Currently fashionable approaches such as parametric urbanism and landscape urbanism exhibit all the above flaws. To reintroduce landscaping and nature into the city as fairly dominant elements is for many reasons admirable − benefiting bio-diversity and wildlife, controlling flood waters, tempering the climate, providing a recreational environment for a range of outdoor pursuits and sport, and so on. But as with Parametricist schemes, most urban landscape ones fail for their lack of the urban dimension, such as how movement generates land uses and how the movement network can be articulated to create a variety of locations that are qualitatively different just by
virtue of their location in that net, prior to any further elaboration. The roads in such schemes may wiggle, the blocks may distort in blobby forms, but many of these schemes lack essential variety, each location being boringly much the same as any other.

Methodology

That urban design is taught only very cursorily if at all in architectural schools − or is replaced by superficial exercises in ‘mapping’ and so on, or offered only as an elective or masters course − is a scandal. This may reflect a shortage of the requisite skills to teach it, particularly in the studio, and is apparently also yet another dire consequence of the Research Assessment Exercises: these undervalue design as something woolly and un-academic, leading to the erosion of spatial urban design in favour of the a-spatial abstractions of sociologically oriented planning.
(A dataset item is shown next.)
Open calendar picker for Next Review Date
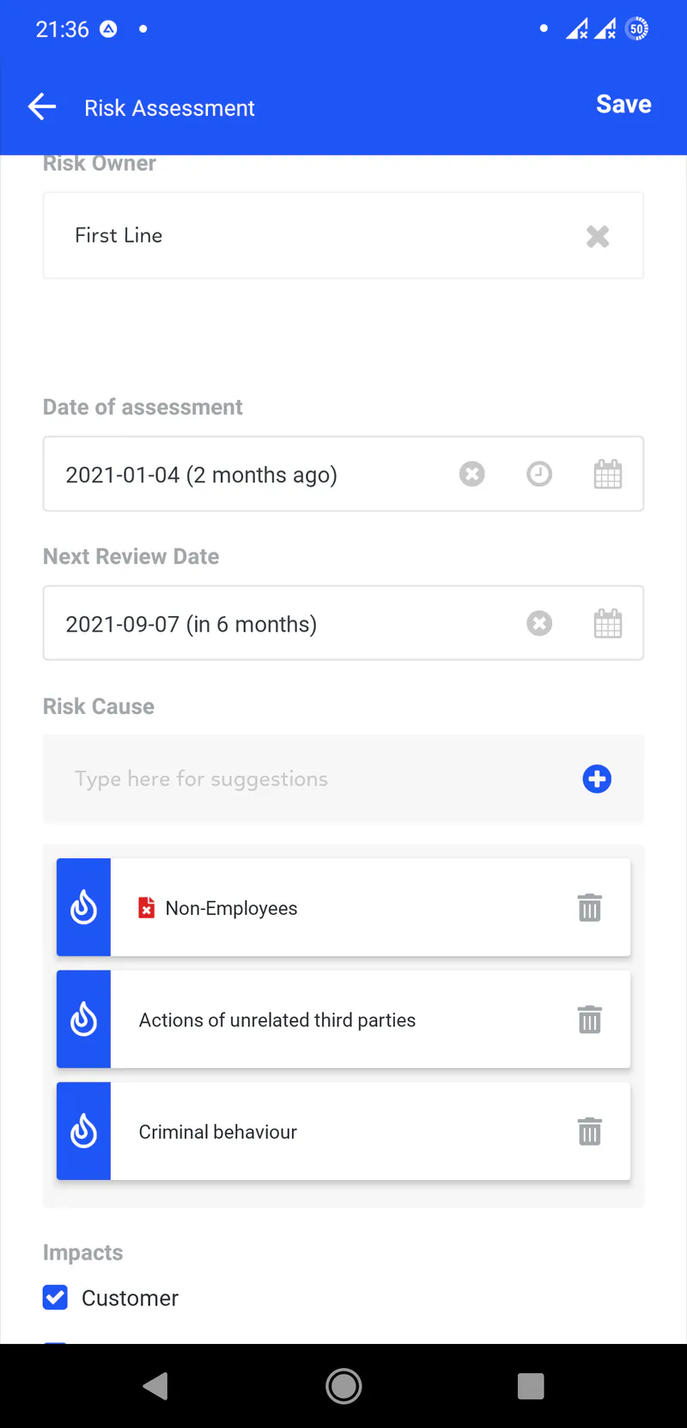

A thorough grounding in urban design undoubtedly makes for better architects, more alert to the wider responsibilities and impacts of their designs, and better able to analyse the needs and potentials of the surrounding area that the building should address and capitalise upon. Moreover, any training in urban design would better prepare architects to undertake large-scale projects, as well as to appreciate a good urban design scheme when confronted by it and help understand how to respond to it architecturally.

Another benefit is that familiarity with urban design would make architects more aware and disciplined as designers generally. Urban design operates on a larger spatial canvas than architecture and must consider longer time periods in which it involves and impacts upon major capital investments. Design is thus an iterative process involving wide-ranging research and following a rigorously disciplined sequence.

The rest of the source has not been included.